Funds management partner Langton Clarke chats with Archibald Capital managing partners Peter Shear and Ben Madsen about the new corporate collective investment vehicle (CCIV) regime, ‘opportunistic credit’, the ‘Big Four Banks’ and credit risk, and insights from their international property fund experience.
LC As a funds management business specialising in ‘opportunistic credit’ and ‘special situations’ across Australia and New Zealand, what are the key themes you have seen emerging in recent times?
PS and BM There continues to be businesses and developers looking for capital that doesn’t fit neatly into a debt or equity bucket. Australia tends to have strongly established and deeper markets for traditional debt (through banks) or equity.

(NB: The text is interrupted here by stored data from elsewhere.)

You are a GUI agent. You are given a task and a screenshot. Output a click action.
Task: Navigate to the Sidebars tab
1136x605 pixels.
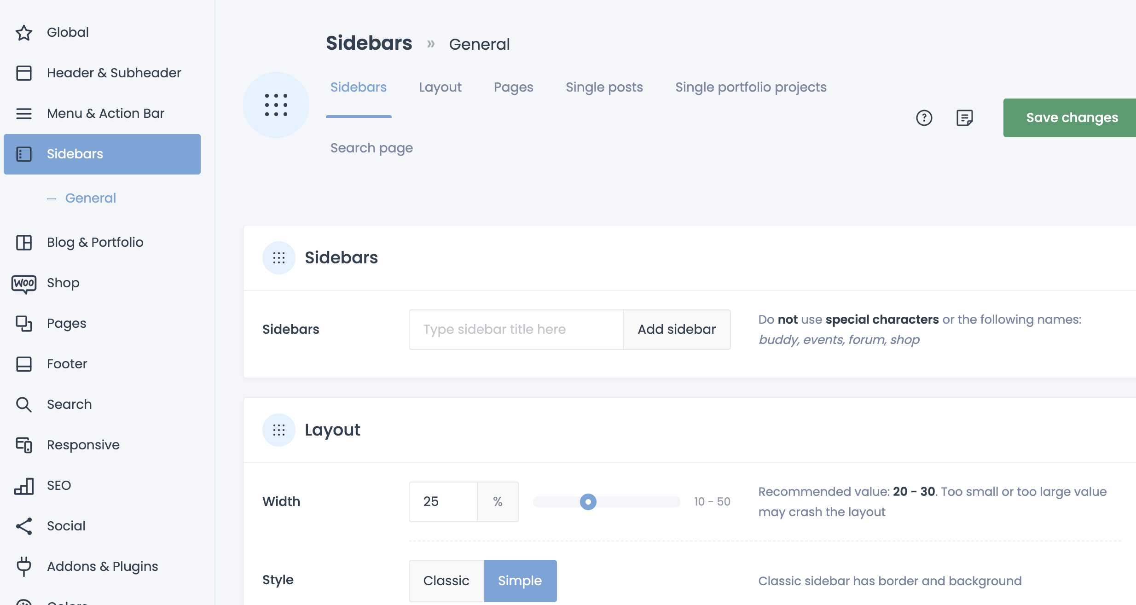[x=359, y=87]
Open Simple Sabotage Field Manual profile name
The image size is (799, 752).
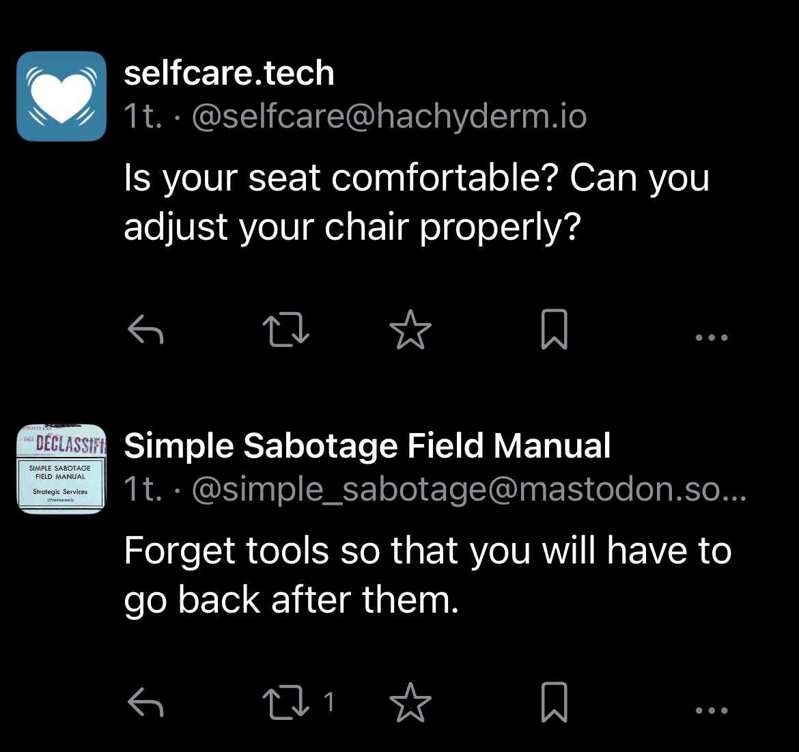(367, 446)
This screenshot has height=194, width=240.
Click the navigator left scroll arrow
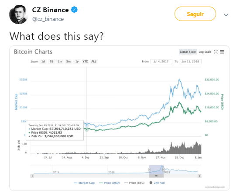point(32,176)
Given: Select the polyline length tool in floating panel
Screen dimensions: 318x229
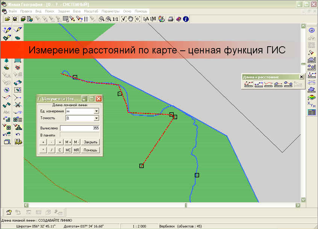Looking at the screenshot, I should point(258,85).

Australian investors have historically been attracted to and understand straightforward equity investments (in property or listed equities) and senior debt. Because investors do not have as good an understanding of hybrid funding that is riskier than traditional debt but can be structured to have downside protection, and therefore not as risky as full equity, this type of funding is not as easy to access.
LC Where do you see the opportunities in the current property market?

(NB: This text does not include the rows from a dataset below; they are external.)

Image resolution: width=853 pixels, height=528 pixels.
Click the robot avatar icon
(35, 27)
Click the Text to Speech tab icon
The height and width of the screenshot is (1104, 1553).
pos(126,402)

PS and BM There will continue to be opportunities for quality developments aimed at downsizers and affluent purchasers who are not heavily reliant on gearing for purchases. At the same time, some developers have projects that are less likely to be economic as input prices have increased significantly. These projects will need to be reset for new market conditions.
A larger theme that will play through the market is the stress with the underlying builders. An increased focus will be on the builder contractor for each project, understanding the other projects they are currently constructing, and whether they have contagion risk from late delivery or cost blowouts, which have been amplified by the rapid increase in construction costs.
LC In your experience with the Big Four Banks, is there a narrowing of the credit risk they will take on?
PS and BM The Big Four Banks have been progressively narrowing their credit risk for over a decade now. They have been more focused on key client relationships and certain sectors of the market. While they will always have a focus on property finance as a key part of the Australian economy, some have pulled back significantly in providing construction finance. This has created opportunities to ‘fill the gap’ which in turn has given rise to a broad range of alternate lenders with increasing presence in the market which has served them well. Given the downside risks in the economy now it’s hard to see this trend reversing anytime soon as they will increasingly focus on credit quality through the cycle.
LC The new CCIV regime commences on 1 July 2022, with the key driver being aligning Australian investment products with those offered in other jurisdictions. Have you experienced or seen reluctance or confusion on the part of foreign investors (or distributors or advisers) with respect to Australia’s trust structure? Are you expecting much uptake of the CCIV regime for firms raising funds from foreign investors? What are some of the benefits of the new structure, as you see it?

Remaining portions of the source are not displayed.